Doing a PhD would not be possible without the solid Donders-backbone: Arthur en Berend, wat jullie als directeuren bedrijfsvoering allemaal voor het DCCN deden en doen, het is moeilijk om allemaal voor te stellen. Dat jullie hierbij ook nog een luisterend oor bewaren voor de medewerkers en altijd open staan voor optimaliseringmogelijkheden is heel bijzonder. Dank jullie wel! Tildie, you’re the heroine of the DCCN. I really enjoyed talking about the feminist movement with you. Paul, every researcher and participant making use of the MRI lab is very lucky to have such an experienced, pragmatic and good spirited lab manager. It's been some time ago now that I sat downstairs to acquire my data but I still vividly remember your helpful attitude and your jokes that I (as a German hi hi) did not always immediately understand. I thank the technical group of the DCCN for making our lives as researchers easier, for your hands-on mentality for any technical problem that I encountered over the years and for being so approachable: Marek, Mike, Erik, Uriel, Rene, Jessica, Sabine, Hurng-Chun, and all the motivated trainees over the years for whom you have been very good role models. David, it was an honour to work with you on sustainable science. The scientific world needs more people like you who are willing to change the system from within. Femke, you really care about the life of the PhD candidates and you do amazing things in your limited time. It was a pleasure building the peer coaching program with you. Thank you, Sandra, Nicole and Ayse from the administration. Other organizations can learn something from your service-oriented attitude. Ayse, we moesten een soortgelijk lot ondergaan. Daarom begreep je me ook zo goed. Ik dank je van harte voor je medeleven en je steun. Je was oprecht geïnteresseerd in hoe het met me ging. Zelfs toen ik eigenlijk niemand wilde spreken rende je een keer

120 Acknowledgements achter me aan om te vragen hoe het ging en het deed goed om met je te praten. Niet alleen heb je een groot hart, je zegt gewoon wat je denkt. Hou dat alsjeblieft zo!

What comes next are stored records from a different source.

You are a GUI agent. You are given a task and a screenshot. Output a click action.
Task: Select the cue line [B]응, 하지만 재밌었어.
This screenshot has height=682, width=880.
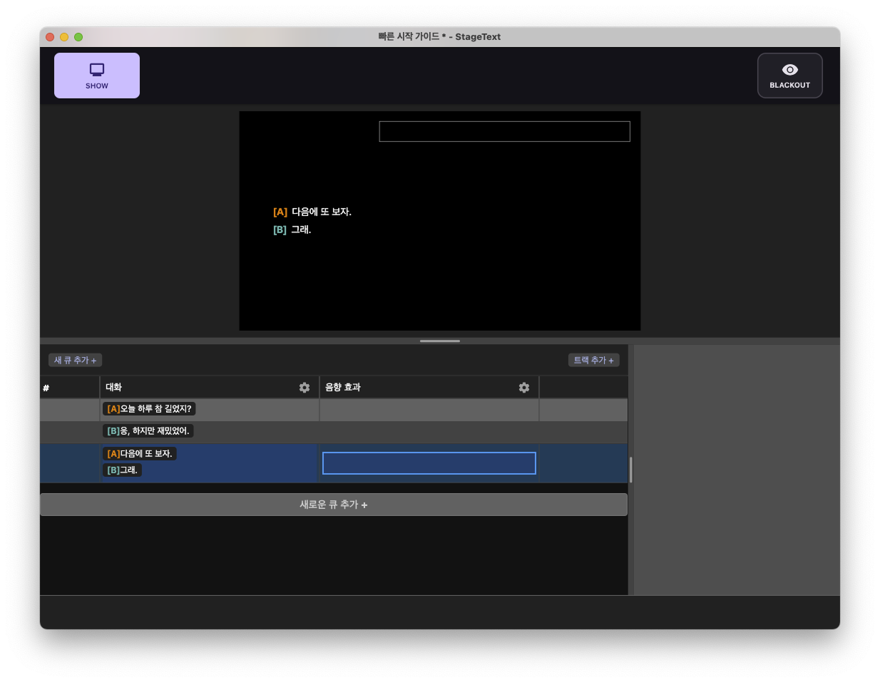coord(148,431)
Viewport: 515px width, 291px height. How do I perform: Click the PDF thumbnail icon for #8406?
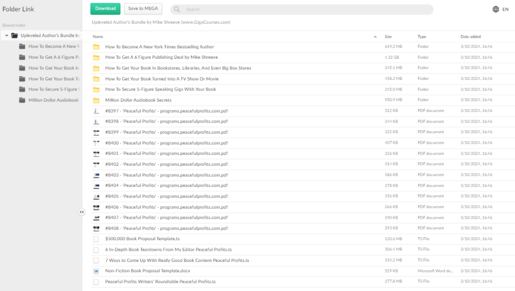tap(96, 207)
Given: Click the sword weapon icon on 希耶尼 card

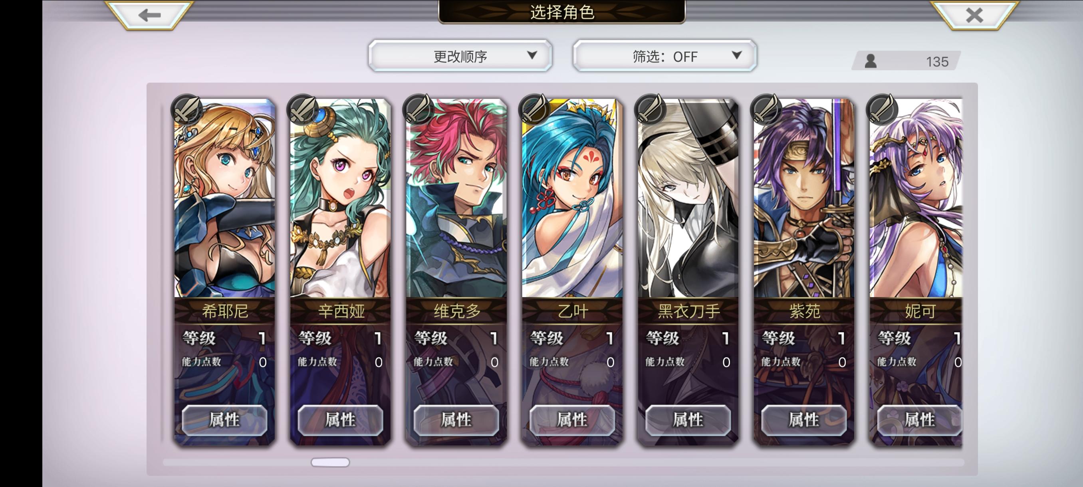Looking at the screenshot, I should (187, 110).
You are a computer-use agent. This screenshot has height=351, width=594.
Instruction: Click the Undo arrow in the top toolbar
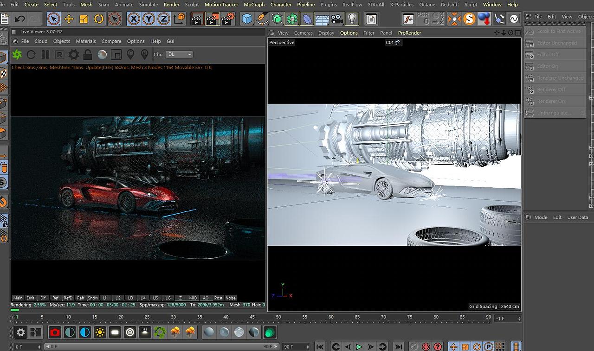[x=19, y=19]
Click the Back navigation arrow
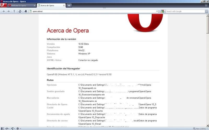 4,11
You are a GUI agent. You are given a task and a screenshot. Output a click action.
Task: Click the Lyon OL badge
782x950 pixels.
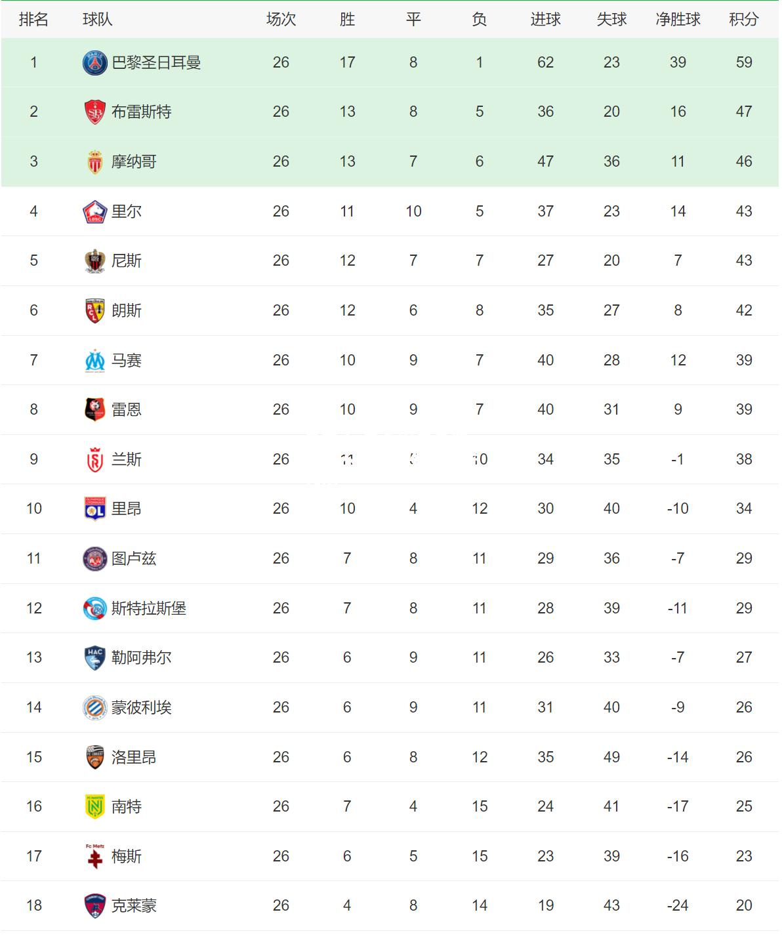(x=95, y=509)
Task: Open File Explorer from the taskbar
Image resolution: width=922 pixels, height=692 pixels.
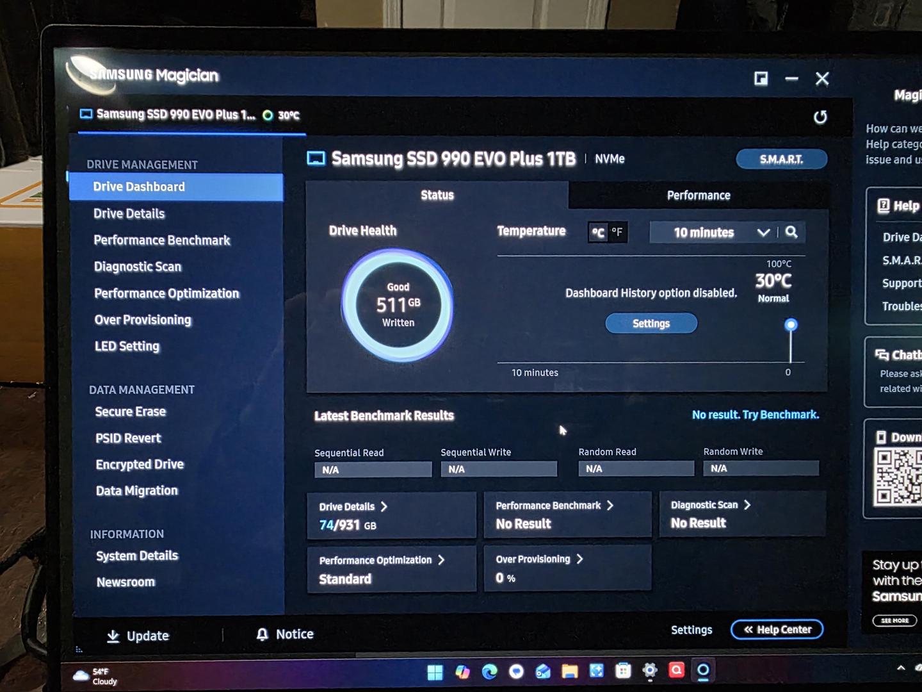Action: coord(569,671)
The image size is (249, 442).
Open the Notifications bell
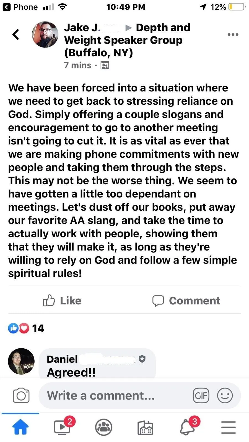click(187, 427)
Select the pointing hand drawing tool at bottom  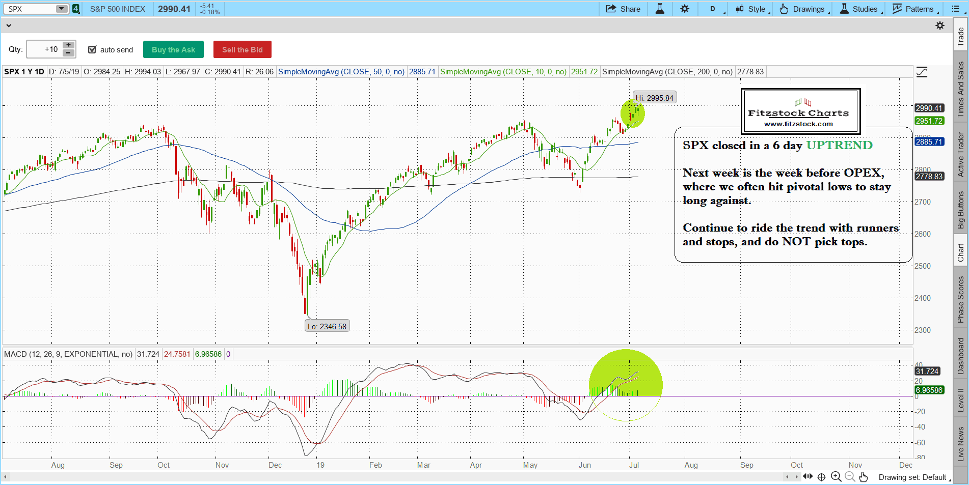coord(863,477)
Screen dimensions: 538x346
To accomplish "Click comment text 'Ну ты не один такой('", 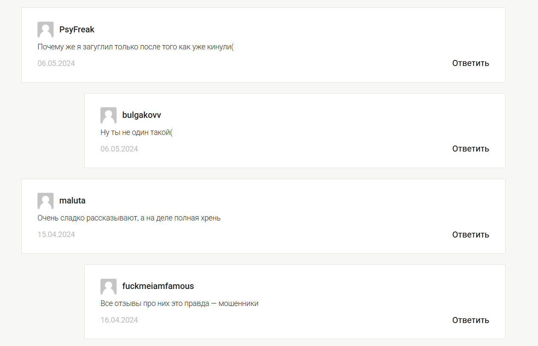I will point(136,132).
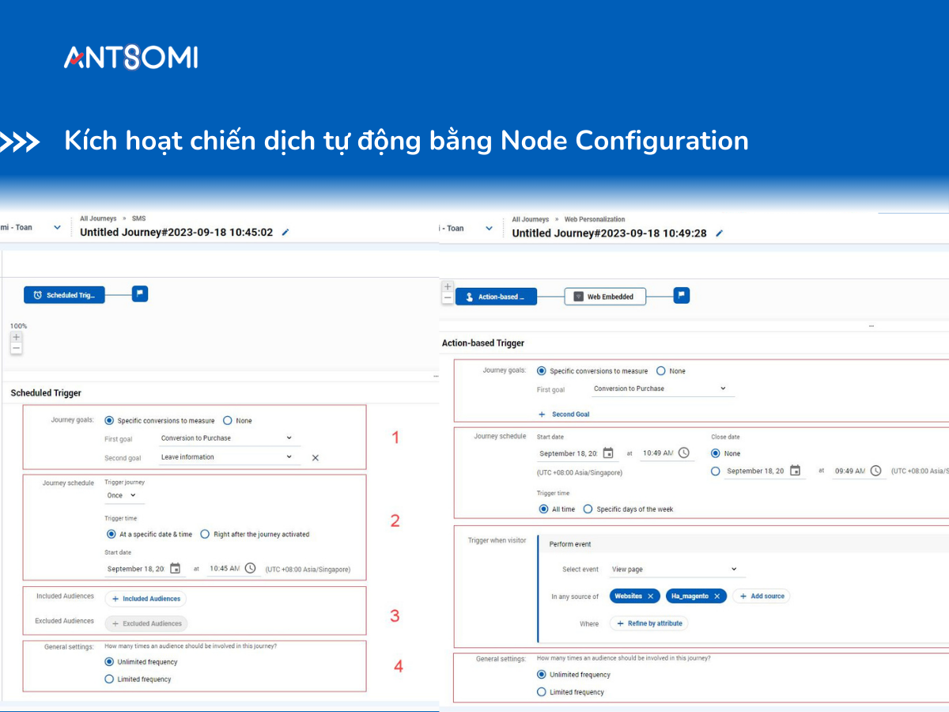The height and width of the screenshot is (712, 949).
Task: Click zoom-in plus on the left canvas
Action: [16, 335]
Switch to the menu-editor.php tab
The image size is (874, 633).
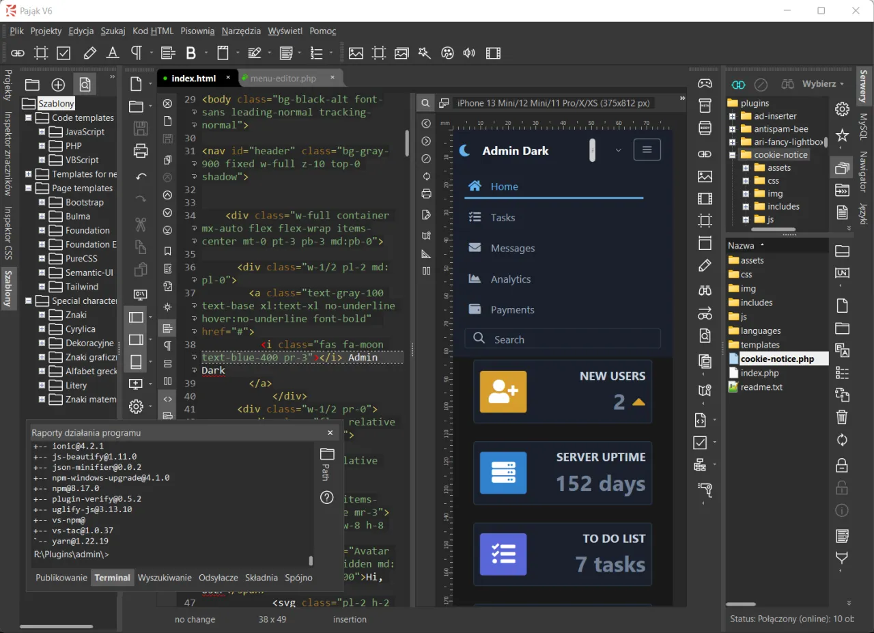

For my PhD job I supported the project “Structural transformations to achieve gender equality in science” I got in touch with the Donders Gender Steering Group. I worked with people who all wanted to make a difference. I thank all previous and current members for their efforts and for the nice collaboration: Judith, Harold, Joke, Inge, Arthur, Cerien, Maaike, Alan, Corina. Keep up the good work! Zheng, it was really nice to meet you and to set up the monthly “Women at the Donders” lunch meetings. Maybe somebody reads this and picks it up again since connecting people and sharing experiences is such ‘low hanging fruit’ and so important. I want to thank all board members of the Halkes Women Faculty Network. It was a pleasure to work with you and to organize events for the women researchers at Radboud University: Laura V., Laura B., Joke, Inge, Sandy, Janneke, Natasha, Veelasha, Francesca. Thanks to all previous, current and coming members who do important work.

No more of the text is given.